Show each line of the material below that contains the word "should".
━━━━━━━━━━
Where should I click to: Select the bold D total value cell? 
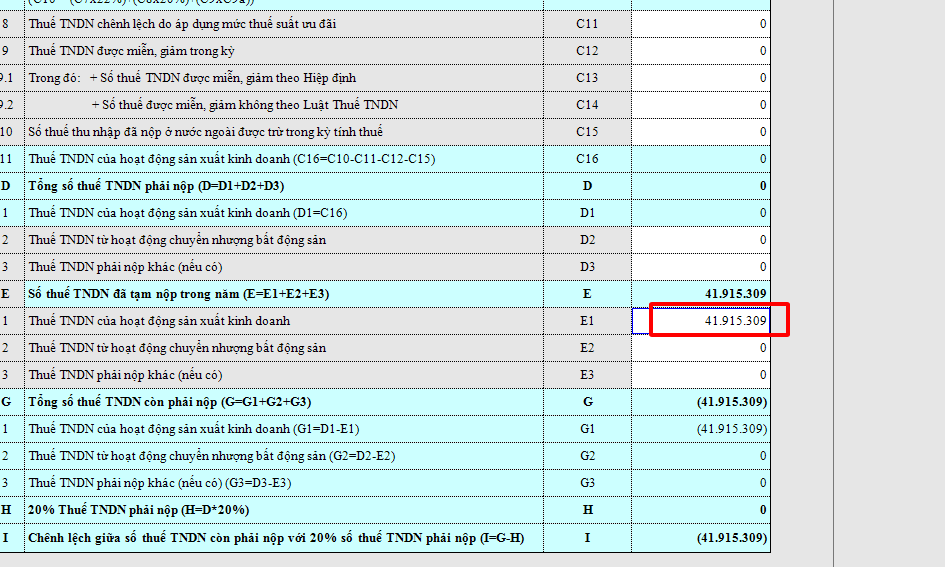[x=702, y=186]
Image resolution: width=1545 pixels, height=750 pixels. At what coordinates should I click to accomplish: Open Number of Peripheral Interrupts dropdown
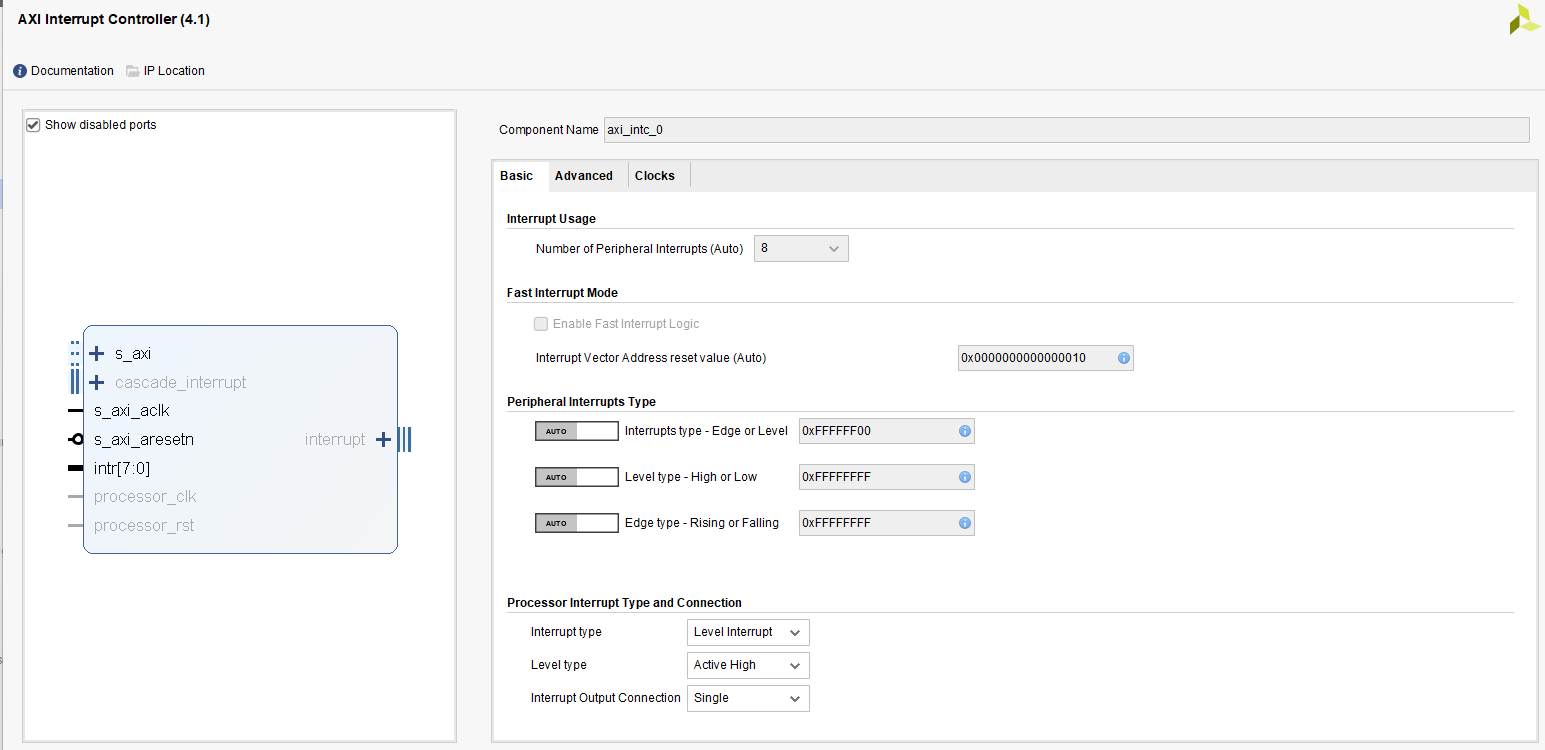coord(836,248)
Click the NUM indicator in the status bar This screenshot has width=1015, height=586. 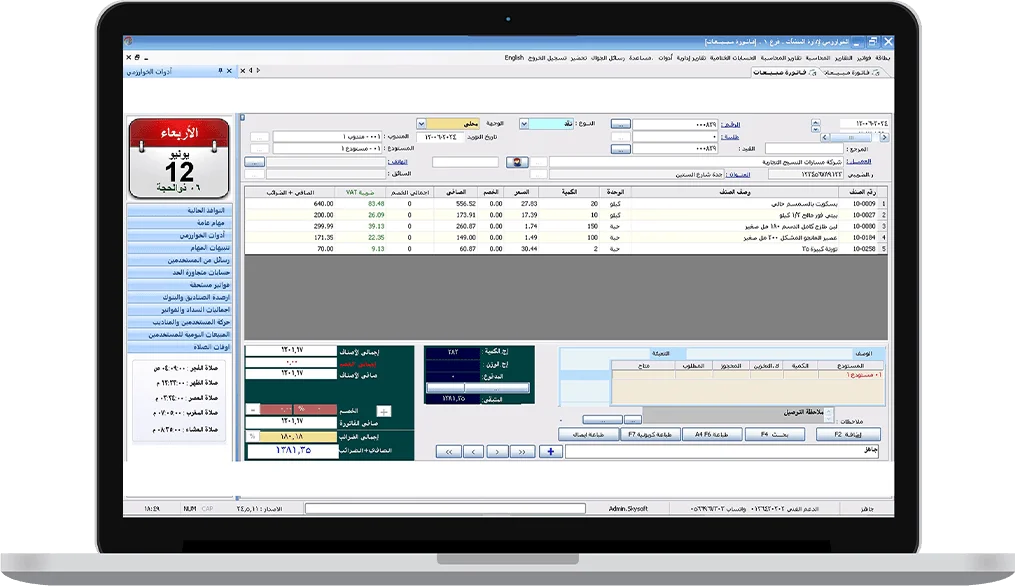pyautogui.click(x=189, y=508)
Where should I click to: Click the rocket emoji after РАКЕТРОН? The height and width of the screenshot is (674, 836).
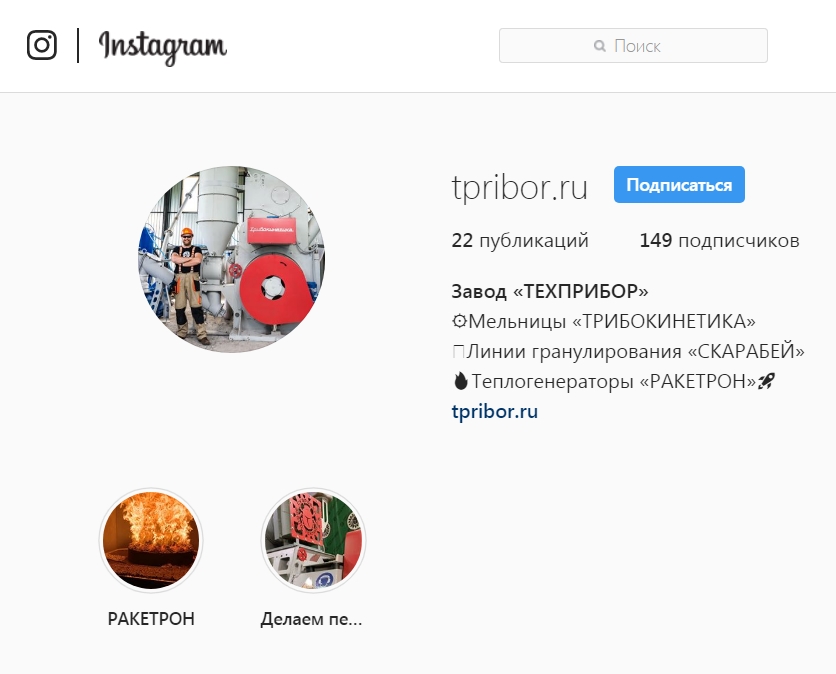pos(766,381)
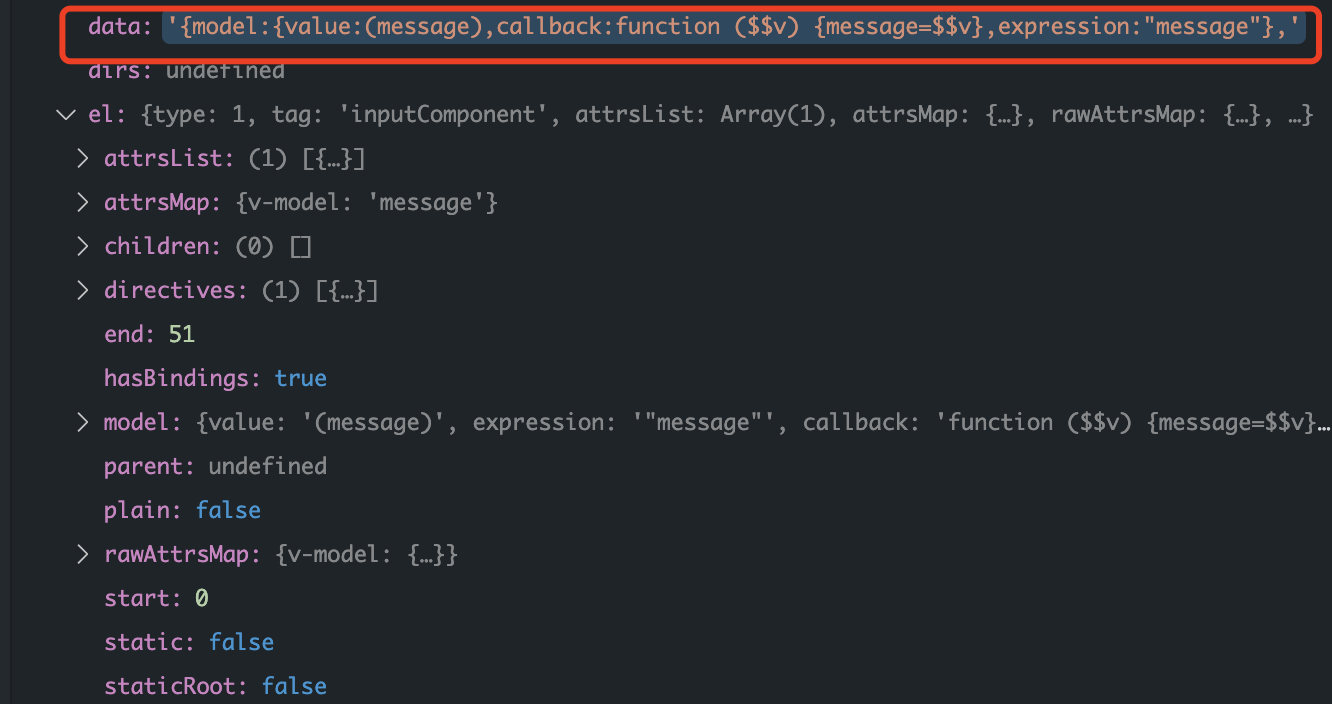
Task: Expand the attrsMap object
Action: [x=83, y=203]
━━━━━━━━━━
Solution to this exercise:
Where should I click to: Select the bold D total value cell? 
Image resolution: width=1545 pixels, height=750 pixels. At what coordinates should I click to accomplish: Open Number of Peripheral Interrupts dropdown
Where should I click to: Click the rocket emoji after РАКЕТРОН? The height and width of the screenshot is (674, 836).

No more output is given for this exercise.